At one o'clock on April 9 local time, on the board of Ocean No.1 that is executing its 52nd cruise mission with the approval from the Ministry of Natural Resources, "Hailong III", the developed-in-China underwater remotely operated vehicle (ROV) with a max depth of 6,000 meters, successfully completed its diving mission in the Longqi hydrothermal-fluid vent on the Southwest Indian mid-ocean ridge. It descended 3 times in 4 days, with its longest close observation work of 6 hours. It collected many samples of large benthic animals, clean water, benthic fishes and deep-sea sediment and so on, and has measured many parameters on the spot.


Gigantopelta aegis


Neolepas marisindica


Scaly-foot Gastropod

The "Hailong III" ROV is a new generation of home-made, high-power and operational underwater unmanned remote submersible, funded by COMRA and developed by professor Ge Tong with his team from Shanghai Jiaotong University. It is especially suitable for deep-sea scientific investigation. "Hailong III" ROV has two main advantages. The first one is that it can observe and sample near the bottom of the sea in large span and long distance. The second is that it can operate with a fixed point and refined ability. In this section, with the cooperation of its mother ship Ocean No.1, "Hailong III" ROV, equipped with multiple self-developed monitoring probes and sampling equipment, completed many functional target tasks such as multi-parameter testing in the hydrothermal area, fixed-point sampling, target object delivery, joint cooperation between the mother ship and ROV, near-bottom long-distance observation and photography and video shooting. 
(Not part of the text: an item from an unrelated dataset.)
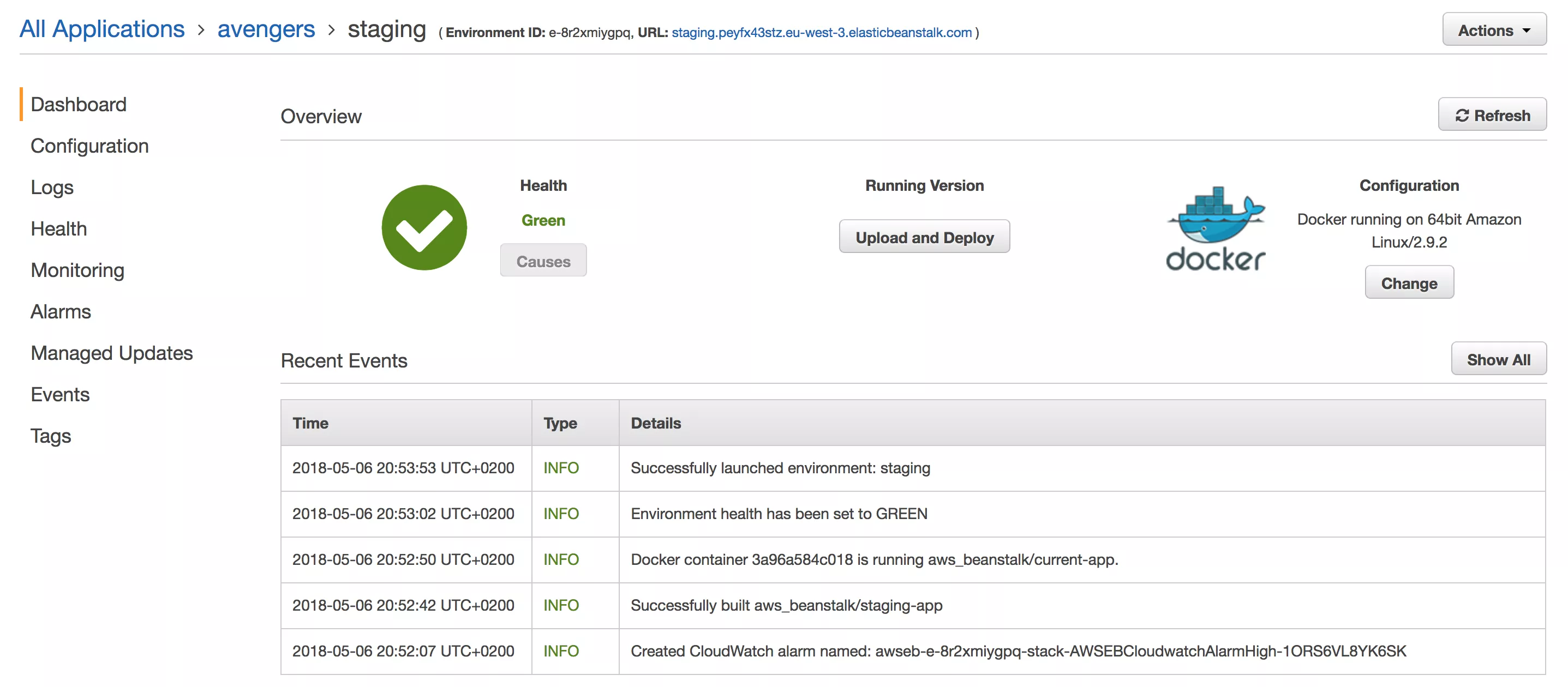The image size is (1568, 687).
Task: View environment Tags
Action: [51, 435]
Professor Ge Tong, the chief designer of Hailong system, introduces that in order to complete this task, ROV has had some professional upgrades and improvements on its on-board equipment before its cruise. It carried many sampling equipment like a domestic laser raman spectrometer, CTD sensors group, microelectrode, large capacity container for clean water collection, temperature probe and macroscopical biological sampler. It was loaded with about 350 kg underwater, has more than 20 types of interfaces. And its operation process involves biological observation, photography, video shooting, clean water sampling, sediment intubation sampling, rock and sulfide sampling and biological sampling. A team led by Wang Xuyang for field equipment renovation and upgrading was dispatched to adjust the functions of their equipment in time according to the actual complex sea conditions, greatly improving its field operation ability.

Sun Chengjun, chief scientist of the third session of the Ocean No.1's 52th cruise said that the "Hailong III" now features stable performance, flexible operation mode, multiple sampling measures and skillful self-manipulation. It can operate underwater in a long time and the samples it collect are of great importance to building environment baseline and increasing knowledge about the eco-system in the mid-ocean ridge of Indian Ocean.